Pandemic Baking Just Got Weirder

Back in March, when isolation and homebound boredom were novelties, many Americans fashioned themselves into folksy sourdough bakers. Come June, making bread loaves, cookies and cakes took on new urgency, as professionals banded together to raise funds for organizations that support and defend Black lives.

All the while, many artists and amateur bakers had been creating confections at home, not out of practicality or as part of a campaign, but for art’s sake. Their cakes, which draw on the absurdist Jell-O mold tradition of 1950s homemakers and revel in gross-out palettes, reflect ideas about gender, power and respectability.

“This practice of feminist baking has a long history in galleries and museums, such as with Martha Rosler’s film ‘Semiotics of the Kitchen,’ which was a way of tending to women’s everyday creativity as a form of art making,” said Kyla Wazana Tompkins, a gender studies professor at Pomona College who has written about the intersection of food and aesthetics. “I see these new cakes as a continuation of anarchist femme baking,” a tradition that skirts the “violent form of perfection,” as she put it, in favor of something “aesthetically promiscuous.”

Claire Geddes Bailey, 24, an artist and avid home baker in Vancouver, first displayed her cakes at a gallery back in February. When the pandemic began, her Instagram account became a place to continue to show her work in public.

“During a time where we can’t really celebrate birthdays in the same way or go to galleries, the cake sculptures are a nice way to still be able to share,” she said. (Many art spaces have since reopened, though with limited capacity.)

Unlike the meme in which a pristine pickle or onion is revealed to be a cake, these versions are intentionally imperfect, with their crinkly — sometimes crude — piped icing and psychedelic color palettes. They’re ephemeral, edible art made from scratch and often include a hodgepodge of botanical ingredients or whatever’s in the fridge. For instance, @_Cake_For_Every_Creature_ recently shared a cake made using black sesame seeds, cornflowers, and white nectarine slices; @Cakes4Sport combined a chocolate-sumac-cocoa cake, finished with orange curd and Aleppo pepper.

One could imagine fantastical preppers or a kooky woodland creature might partake of these delightful desserts (the term “goblincore” has been thrown around, and the style has been described by its proponents as a slimier, less-refined take on cottagecore). Many of the cakes and their decorative elements, such as Becka Heikkila’s sentient, beady-eyed fondant characters, take on a folkloric life of their own online.

Hyun Jung Jun, a candle maker and artist in Chicago, said that each of her cakes, which she posts as @dreamcaketestkitchen, has become “its own landscape” (a recent one featured a sprouting purslane branch) and a way to romanticize escaping to the natural world during a time of profound destruction and loss.

“The mini trees have a meaning of growth and taking care of each other in a time like this,” she said. “But the larger message I’m seeing in this movement is that people try so hard to be perfect on Instagram. It’s nice that these cakes are unpretentious and a rejection of that.”

This particular style of maximalist ornamentation has inspired several spinoff fan accounts, including @_hoe_cakes_. Sara Sarmiento, an illustrator in Miami, created the account last year when she was unemployed. “Now that people are spending more time at home, I’ve noticed a big increase in submissions,” she said.

“Users will tell me they’ve never made a cake before this, but my account made it so they felt inspired to try it during quarantine,” Ms. Sarmiento added.

Agatha Monasterios-Ramirez — a Brooklynite who runs a smaller fan account that reposts from accounts such as @spiral_theory_testkitchen (a self-proclaimed queer food collective) — said that this style of cake making has helped form a new online community.

“It’s a style of baking that I can see myself more in than others,” they said. “In the queer and trans community there’s so much history of feeling left out of the narrative. Part of the appeal with these cakes is valuing those offbeat combinations of colors and flavors that not everyone will ‘get.’” This style of cake-making, they said, “is chaotic but also sensual and beautiful — it feels especially relevant to this moment.”

- EXERCISE AIM -
Retype the pandemic baking article word for word, beginning at "This particular style" and ending after "new online community.". Draw only on the article about pandemic baking.

- AVAILABLE DATA -
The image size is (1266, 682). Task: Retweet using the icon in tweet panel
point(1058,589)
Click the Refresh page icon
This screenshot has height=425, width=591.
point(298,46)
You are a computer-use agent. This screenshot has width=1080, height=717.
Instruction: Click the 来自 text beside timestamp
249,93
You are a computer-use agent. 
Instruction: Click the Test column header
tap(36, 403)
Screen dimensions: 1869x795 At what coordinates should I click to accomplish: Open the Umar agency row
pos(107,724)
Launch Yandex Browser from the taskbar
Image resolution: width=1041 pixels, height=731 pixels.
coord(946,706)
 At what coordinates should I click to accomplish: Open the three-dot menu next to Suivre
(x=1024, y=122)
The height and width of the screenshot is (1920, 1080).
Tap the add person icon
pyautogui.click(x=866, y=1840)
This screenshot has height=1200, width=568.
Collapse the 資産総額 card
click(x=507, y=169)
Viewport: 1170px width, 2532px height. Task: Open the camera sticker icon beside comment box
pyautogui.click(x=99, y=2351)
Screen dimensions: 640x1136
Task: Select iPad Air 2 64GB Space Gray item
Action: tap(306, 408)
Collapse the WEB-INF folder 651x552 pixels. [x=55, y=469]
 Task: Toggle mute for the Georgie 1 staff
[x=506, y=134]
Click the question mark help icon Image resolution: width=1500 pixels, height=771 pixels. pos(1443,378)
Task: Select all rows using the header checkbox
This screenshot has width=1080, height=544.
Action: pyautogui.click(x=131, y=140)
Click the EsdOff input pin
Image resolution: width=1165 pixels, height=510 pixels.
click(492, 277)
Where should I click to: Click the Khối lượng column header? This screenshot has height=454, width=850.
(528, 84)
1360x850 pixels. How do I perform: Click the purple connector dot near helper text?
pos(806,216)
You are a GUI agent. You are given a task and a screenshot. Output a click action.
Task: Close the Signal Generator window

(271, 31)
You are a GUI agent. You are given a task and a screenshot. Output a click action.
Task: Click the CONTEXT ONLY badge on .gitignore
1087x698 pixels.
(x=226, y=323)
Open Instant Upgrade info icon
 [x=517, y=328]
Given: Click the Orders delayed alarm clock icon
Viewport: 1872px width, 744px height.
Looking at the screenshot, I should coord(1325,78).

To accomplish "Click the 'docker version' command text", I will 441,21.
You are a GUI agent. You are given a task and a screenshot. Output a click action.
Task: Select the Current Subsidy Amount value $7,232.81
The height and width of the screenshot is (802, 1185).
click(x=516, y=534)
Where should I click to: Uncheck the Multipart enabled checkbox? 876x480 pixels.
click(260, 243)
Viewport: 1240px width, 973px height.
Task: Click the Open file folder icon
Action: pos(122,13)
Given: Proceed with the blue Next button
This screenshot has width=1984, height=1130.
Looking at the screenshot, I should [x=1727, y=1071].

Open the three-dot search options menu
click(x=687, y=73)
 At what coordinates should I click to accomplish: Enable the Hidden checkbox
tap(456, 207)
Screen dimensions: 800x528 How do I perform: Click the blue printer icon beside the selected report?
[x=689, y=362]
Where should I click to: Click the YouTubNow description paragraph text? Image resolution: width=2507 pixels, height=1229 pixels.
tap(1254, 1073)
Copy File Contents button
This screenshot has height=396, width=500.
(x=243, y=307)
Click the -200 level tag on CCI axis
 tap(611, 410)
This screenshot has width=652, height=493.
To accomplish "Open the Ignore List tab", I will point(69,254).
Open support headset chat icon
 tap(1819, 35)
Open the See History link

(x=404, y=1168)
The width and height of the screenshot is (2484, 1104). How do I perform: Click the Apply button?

- THE ANSWER -
This particular style of maximalist ornamentation has inspired several spinoff fan accounts, including @_hoe_cakes_. Sara Sarmiento, an illustrator in Miami, created the account last year when she was unemployed. “Now that people are spending more time at home, I’ve noticed a big increase in submissions,” she said.

“Users will tell me they’ve never made a cake before this, but my account made it so they felt inspired to try it during quarantine,” Ms. Sarmiento added.

Agatha Monasterios-Ramirez — a Brooklynite who runs a smaller fan account that reposts from accounts such as @spiral_theory_testkitchen (a self-proclaimed queer food collective) — said that this style of cake making has helped form a new online community.